The task —
An exact restatement of the records below is expected.

Saved entries
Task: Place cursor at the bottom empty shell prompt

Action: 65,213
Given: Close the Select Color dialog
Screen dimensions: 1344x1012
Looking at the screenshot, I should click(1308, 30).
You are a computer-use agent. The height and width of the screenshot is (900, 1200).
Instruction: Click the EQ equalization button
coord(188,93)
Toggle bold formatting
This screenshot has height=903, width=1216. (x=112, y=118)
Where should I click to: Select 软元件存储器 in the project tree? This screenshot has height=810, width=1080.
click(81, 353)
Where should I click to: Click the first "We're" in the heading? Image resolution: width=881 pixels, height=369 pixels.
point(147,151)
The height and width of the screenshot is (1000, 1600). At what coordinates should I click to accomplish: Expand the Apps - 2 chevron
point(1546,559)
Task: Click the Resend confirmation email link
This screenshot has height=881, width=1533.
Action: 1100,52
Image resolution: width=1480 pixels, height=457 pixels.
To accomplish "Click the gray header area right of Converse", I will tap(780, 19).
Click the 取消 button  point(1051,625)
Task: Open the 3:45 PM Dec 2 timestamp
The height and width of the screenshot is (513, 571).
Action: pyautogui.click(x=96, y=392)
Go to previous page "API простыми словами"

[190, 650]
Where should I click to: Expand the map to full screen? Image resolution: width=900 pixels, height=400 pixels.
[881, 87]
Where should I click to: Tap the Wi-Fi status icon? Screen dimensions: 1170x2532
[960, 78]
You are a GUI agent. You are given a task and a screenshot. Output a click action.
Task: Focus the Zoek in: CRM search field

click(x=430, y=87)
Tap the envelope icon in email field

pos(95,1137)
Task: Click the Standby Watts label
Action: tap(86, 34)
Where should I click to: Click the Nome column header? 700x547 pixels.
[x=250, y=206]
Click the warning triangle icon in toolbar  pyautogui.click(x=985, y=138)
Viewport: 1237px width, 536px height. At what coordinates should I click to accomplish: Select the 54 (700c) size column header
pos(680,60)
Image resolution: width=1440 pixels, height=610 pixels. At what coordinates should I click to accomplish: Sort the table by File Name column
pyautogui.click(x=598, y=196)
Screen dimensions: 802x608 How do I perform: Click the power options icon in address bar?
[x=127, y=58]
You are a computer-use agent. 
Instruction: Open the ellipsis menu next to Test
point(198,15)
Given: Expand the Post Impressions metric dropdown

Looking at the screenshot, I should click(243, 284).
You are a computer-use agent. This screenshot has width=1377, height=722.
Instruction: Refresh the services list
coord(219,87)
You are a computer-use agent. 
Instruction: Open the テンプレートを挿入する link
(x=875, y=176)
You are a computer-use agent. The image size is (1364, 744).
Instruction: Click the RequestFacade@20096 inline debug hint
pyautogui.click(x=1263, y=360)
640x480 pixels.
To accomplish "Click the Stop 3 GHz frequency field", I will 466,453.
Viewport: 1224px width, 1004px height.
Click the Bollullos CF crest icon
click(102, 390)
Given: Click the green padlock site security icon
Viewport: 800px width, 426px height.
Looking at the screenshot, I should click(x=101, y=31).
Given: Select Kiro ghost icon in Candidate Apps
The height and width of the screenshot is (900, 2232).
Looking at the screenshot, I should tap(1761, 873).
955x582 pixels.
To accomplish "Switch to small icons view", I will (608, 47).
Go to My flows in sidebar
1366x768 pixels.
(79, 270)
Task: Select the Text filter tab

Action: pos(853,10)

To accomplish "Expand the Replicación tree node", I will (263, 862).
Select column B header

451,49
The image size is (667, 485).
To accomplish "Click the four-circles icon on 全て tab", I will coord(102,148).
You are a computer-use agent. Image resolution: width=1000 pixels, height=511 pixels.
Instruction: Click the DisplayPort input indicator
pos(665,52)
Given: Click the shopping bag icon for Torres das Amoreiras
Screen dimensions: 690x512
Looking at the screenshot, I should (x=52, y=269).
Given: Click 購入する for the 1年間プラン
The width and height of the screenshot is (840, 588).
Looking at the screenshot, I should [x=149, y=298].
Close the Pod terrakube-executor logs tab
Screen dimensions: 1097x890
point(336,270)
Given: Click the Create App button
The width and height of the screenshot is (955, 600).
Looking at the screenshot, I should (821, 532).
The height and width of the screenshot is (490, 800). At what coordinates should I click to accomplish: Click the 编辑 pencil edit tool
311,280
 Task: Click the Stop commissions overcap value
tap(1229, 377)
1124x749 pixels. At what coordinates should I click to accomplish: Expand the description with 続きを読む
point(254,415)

Completed exercise —
Task: Place cursor at the bottom empty shell prompt

Action: 65,213
Given: Close the Select Color dialog
Screen dimensions: 1344x1012
Looking at the screenshot, I should click(1308, 30).
You are a computer-use agent. The height and width of the screenshot is (900, 1200).
Instruction: Click the EQ equalization button
coord(188,93)
Toggle bold formatting
This screenshot has height=903, width=1216. (x=112, y=118)
Where should I click to: Select 软元件存储器 in the project tree? This screenshot has height=810, width=1080.
click(81, 353)
Where should I click to: Click the first "We're" in the heading? Image resolution: width=881 pixels, height=369 pixels.
point(147,151)
The height and width of the screenshot is (1000, 1600). At what coordinates should I click to accomplish: Expand the Apps - 2 chevron
point(1546,559)
Task: Click the Resend confirmation email link
This screenshot has height=881, width=1533.
Action: 1100,52
Image resolution: width=1480 pixels, height=457 pixels.
To accomplish "Click the gray header area right of Converse", I will tap(780, 19).
Click the 取消 button  point(1051,625)
Task: Open the 3:45 PM Dec 2 timestamp
The height and width of the screenshot is (513, 571).
Action: pyautogui.click(x=96, y=392)
Go to previous page "API простыми словами"

[190, 650]
Where should I click to: Expand the map to full screen? Image resolution: width=900 pixels, height=400 pixels.
[881, 87]
Where should I click to: Tap the Wi-Fi status icon? Screen dimensions: 1170x2532
[960, 78]
You are a GUI agent. You are given a task and a screenshot. Output a click action.
Task: Focus the Zoek in: CRM search field

click(x=430, y=87)
Tap the envelope icon in email field

pos(95,1137)
Task: Click the Standby Watts label
Action: tap(86, 34)
Where should I click to: Click the Nome column header? 700x547 pixels.
[x=250, y=206]
Click the warning triangle icon in toolbar  pyautogui.click(x=985, y=138)
Viewport: 1237px width, 536px height. At what coordinates should I click to accomplish: Select the 54 (700c) size column header
pos(680,60)
Image resolution: width=1440 pixels, height=610 pixels. At what coordinates should I click to accomplish: Sort the table by File Name column
pyautogui.click(x=598, y=196)
Screen dimensions: 802x608 How do I perform: Click the power options icon in address bar?
[x=127, y=58]
You are a computer-use agent. 
Instruction: Open the ellipsis menu next to Test
point(198,15)
Given: Expand the Post Impressions metric dropdown

Looking at the screenshot, I should click(243, 284).
You are a computer-use agent. This screenshot has width=1377, height=722.
Instruction: Refresh the services list
coord(219,87)
You are a computer-use agent. 
Instruction: Open the テンプレートを挿入する link
(x=875, y=176)
You are a computer-use agent. The image size is (1364, 744).
Instruction: Click the RequestFacade@20096 inline debug hint
pyautogui.click(x=1263, y=360)
640x480 pixels.
To accomplish "Click the Stop 3 GHz frequency field", I will 466,453.
Viewport: 1224px width, 1004px height.
Click the Bollullos CF crest icon
click(102, 390)
Given: Click the green padlock site security icon
Viewport: 800px width, 426px height.
Looking at the screenshot, I should click(x=101, y=31).
Given: Select Kiro ghost icon in Candidate Apps
The height and width of the screenshot is (900, 2232).
Looking at the screenshot, I should tap(1761, 873).
955x582 pixels.
To accomplish "Switch to small icons view", I will (608, 47).
Go to My flows in sidebar
1366x768 pixels.
(79, 270)
Task: Select the Text filter tab

Action: pos(853,10)

To accomplish "Expand the Replicación tree node", I will (263, 862).
Select column B header

451,49
The image size is (667, 485).
To accomplish "Click the four-circles icon on 全て tab", I will coord(102,148).
You are a computer-use agent. Image resolution: width=1000 pixels, height=511 pixels.
Instruction: Click the DisplayPort input indicator
pos(665,52)
Given: Click the shopping bag icon for Torres das Amoreiras
Screen dimensions: 690x512
Looking at the screenshot, I should (x=52, y=269).
Given: Click 購入する for the 1年間プラン
The width and height of the screenshot is (840, 588).
Looking at the screenshot, I should [x=149, y=298].
Close the Pod terrakube-executor logs tab
Screen dimensions: 1097x890
point(336,270)
Given: Click the Create App button
The width and height of the screenshot is (955, 600).
Looking at the screenshot, I should (821, 532).
The height and width of the screenshot is (490, 800). At what coordinates should I click to accomplish: Click the 编辑 pencil edit tool
311,280
 Task: Click the Stop commissions overcap value
tap(1229, 377)
1124x749 pixels. At what coordinates should I click to accomplish: Expand the description with 続きを読む
point(254,415)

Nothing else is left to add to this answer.